Une pétition nationale portée par l’initiative Jil Zed Tunisie appelle à la démission « immédiate et pacifique » du président Kaïs Saïed et à l’organisation d’élections présidentielles anticipées, sur fond de critiques croissantes contre la concentration du pouvoir et la situation économique et sociale du pays.
Une initiative citoyenne réclamant le départ du président tunisien Kaïs Saïed a été rendue publique lundi 10 août. Présentée comme une « pétition nationale ouverte », elle appelle les Tunisiens à retirer leur confiance au chef de l’État et demande son retrait pacifique du pouvoir, ainsi qu’un retour aux urnes. Les promoteurs affirment vouloir éviter une sortie de crise par « le chaos » et défendent le principe selon lequel « la démocratie se réforme par la démocratie ».
Le texte dresse un réquisitoire contre la gouvernance de Kaïs Saïed depuis la concentration des pouvoirs entre ses mains en 2021. Ses auteurs estiment que le président a disposé d’une « occasion historique » pour réformer les institutions et lutter contre la corruption, mais qu’il aurait au contraire installé un pouvoir fortement personnalisé. Ils dénoncent également le recours récurrent, dans le discours officiel, aux accusations de « complot » et de « spéculation » pour expliquer les difficultés auxquelles le pays est confronté.

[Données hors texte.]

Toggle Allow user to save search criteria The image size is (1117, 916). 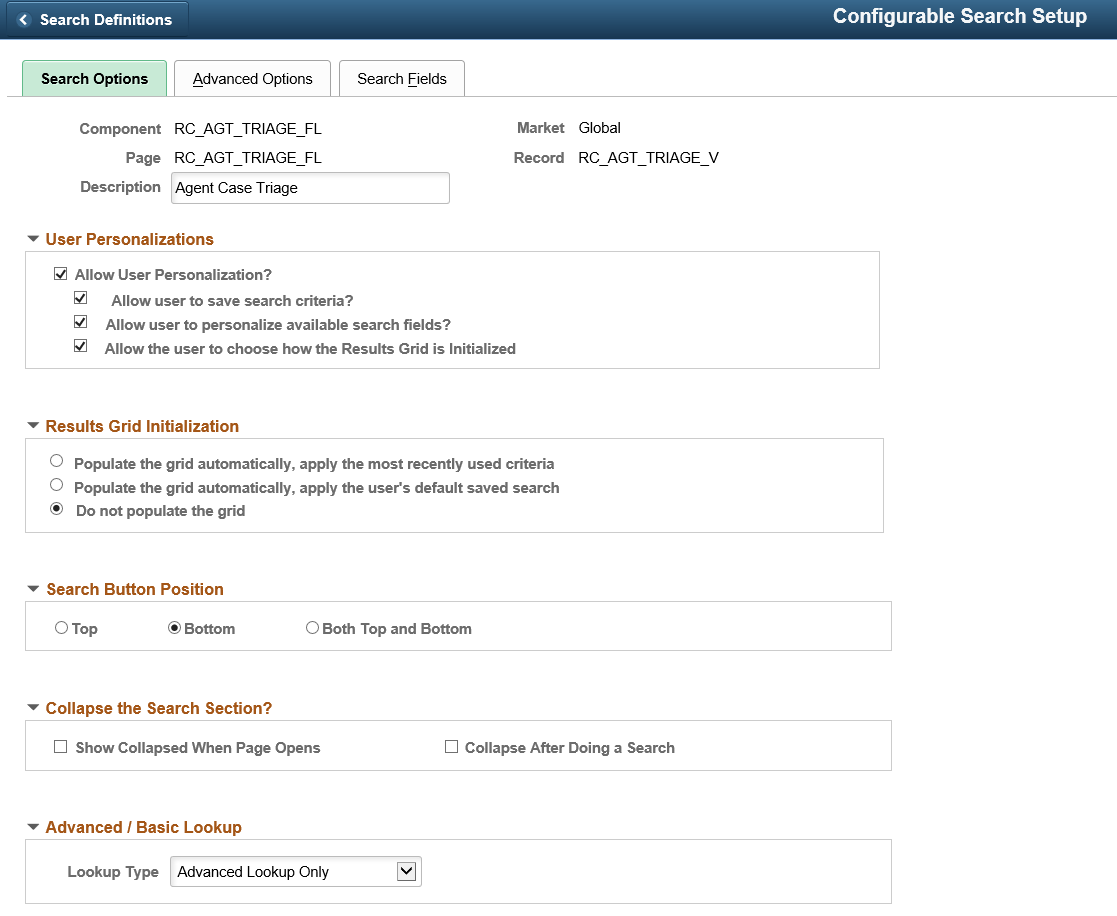tap(81, 299)
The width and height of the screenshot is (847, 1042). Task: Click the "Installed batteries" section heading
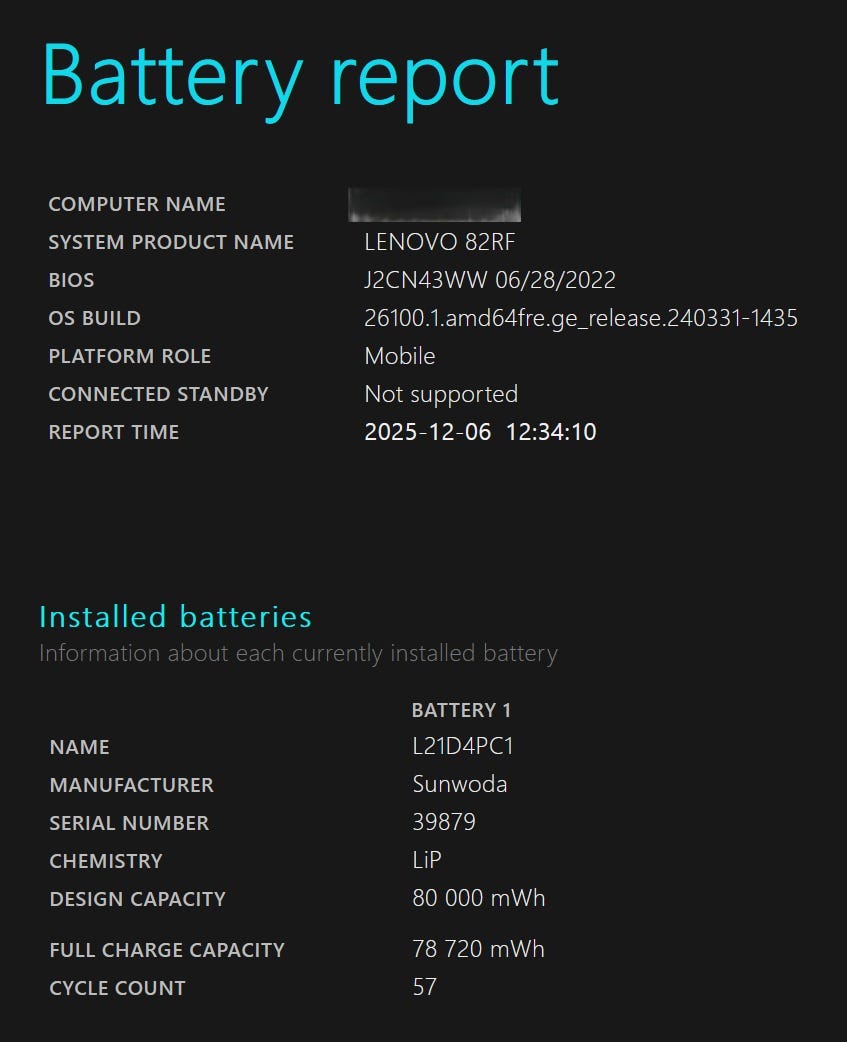click(x=175, y=617)
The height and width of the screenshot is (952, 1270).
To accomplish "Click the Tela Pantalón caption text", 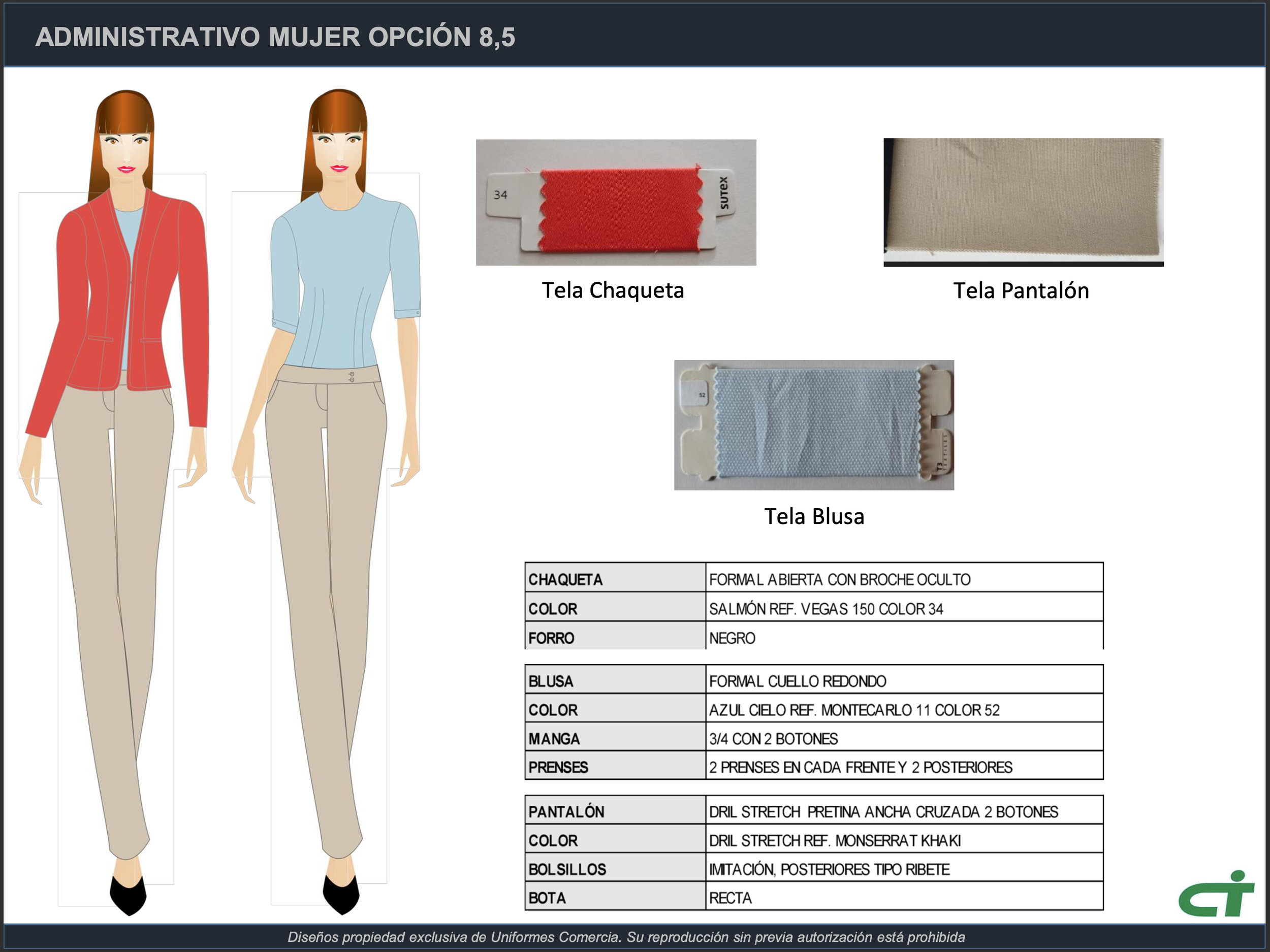I will 1021,291.
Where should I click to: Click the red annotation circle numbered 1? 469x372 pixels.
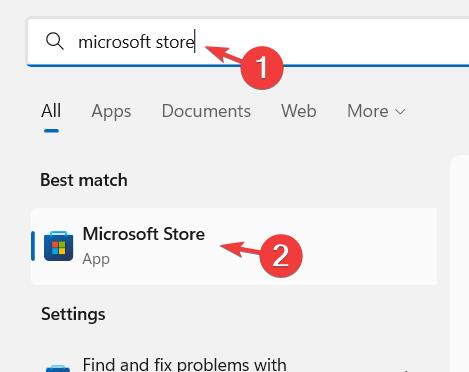262,68
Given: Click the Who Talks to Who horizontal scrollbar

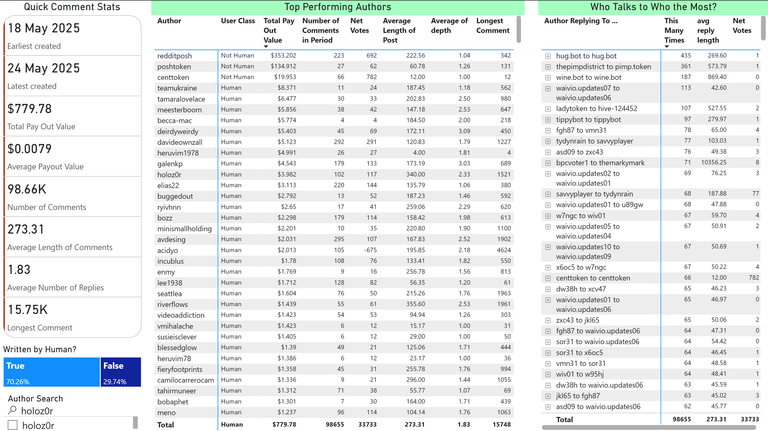Looking at the screenshot, I should (649, 428).
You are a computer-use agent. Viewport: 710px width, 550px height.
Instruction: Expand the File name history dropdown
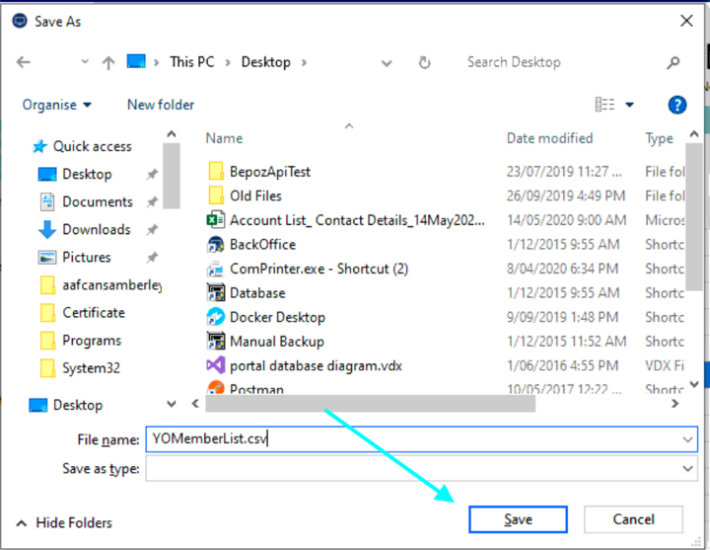click(x=687, y=439)
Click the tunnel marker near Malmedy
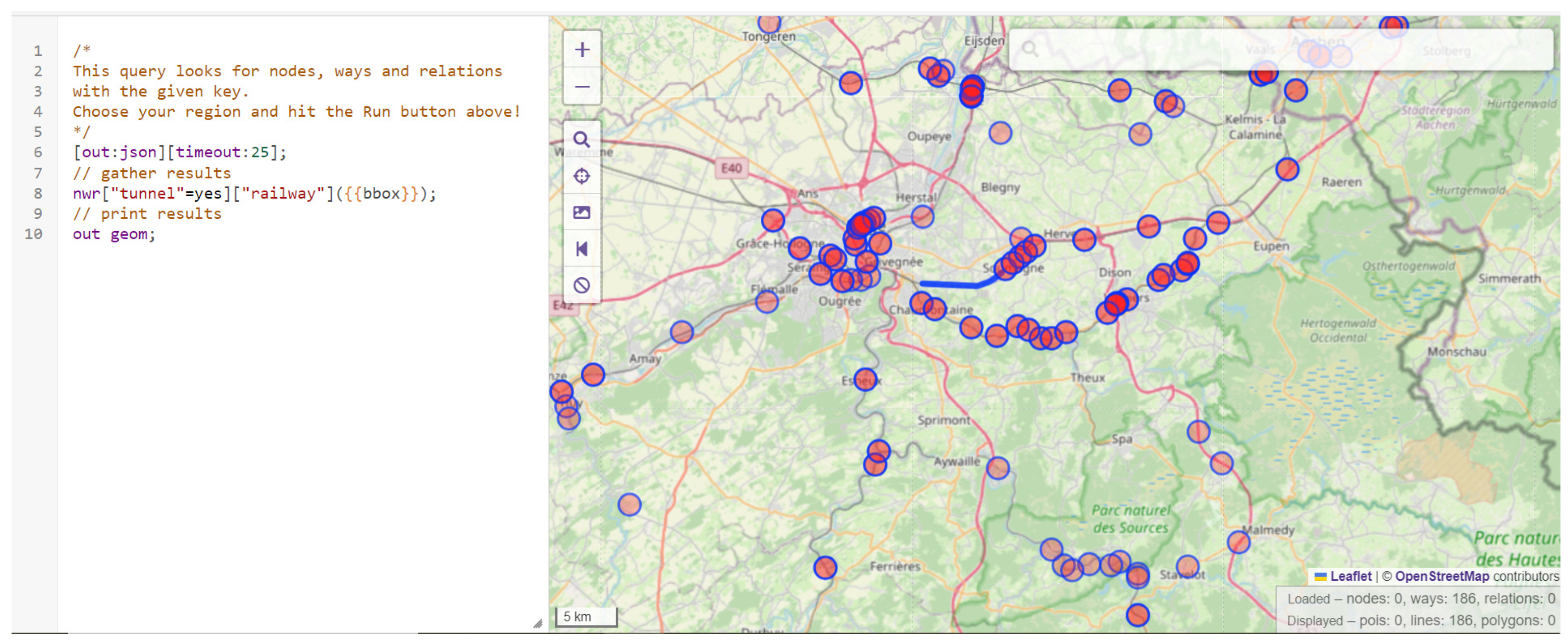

La pétition met particulièrement en avant la question des libertés publiques. Elle accuse le pouvoir d’avoir réduit l’espace du débat politique, entravé l’activité de la société civile et syndicale et affaibli les contre-pouvoirs. Les signataires dénoncent également ce qu’ils considèrent comme une marginalisation des compétences nationales au profit de responsables sélectionnés davantage pour leur loyauté que pour leur expérience. Ces accusations, formulées par les auteurs de la pétition, ne constituent toutefois pas en elles-mêmes des constats institutionnels indépendants.
Sur le terrain économique et social, le document critique vivement la politique conduite depuis 2021. Il pointe le chômage, la détérioration du pouvoir d’achat et les difficultés des services publics, tout en mettant en cause certaines orientations emblématiques de la présidence.
Les « entreprises communautaires », présentées par Kaïs Saïed comme un instrument de développement local, sont notamment accusées par les initiateurs de mobiliser des ressources financières sans avoir démontré leur capacité à générer suffisamment de richesse et d’emplois. Le Conseil national des régions et des districts est également présenté comme une structure bureaucratique coûteuse.
Les auteurs citent par ailleurs la situation environnementale à Gabès et le drame des migrants disparus de Zarzis parmi les dossiers illustrant, selon eux, les insuffisances de l’action publique. Ils estiment que le discours souverainiste du président contraste avec les difficultés économiques persistantes et l’isolement qu’ils attribuent à ses choix politiques.
La pétition réclame finalement trois mesures : la démission pacifique de Kaïs Saïed, l’organisation d’une présidentielle anticipée « libre et transparente » et une plus grande place accordée aux jeunes et aux compétences nationales dans la conduite de l’État. L’initiative Jil Zed Tunisie assure que l’identité et les données personnelles des personnes qui signeront le texte resteront confidentielles.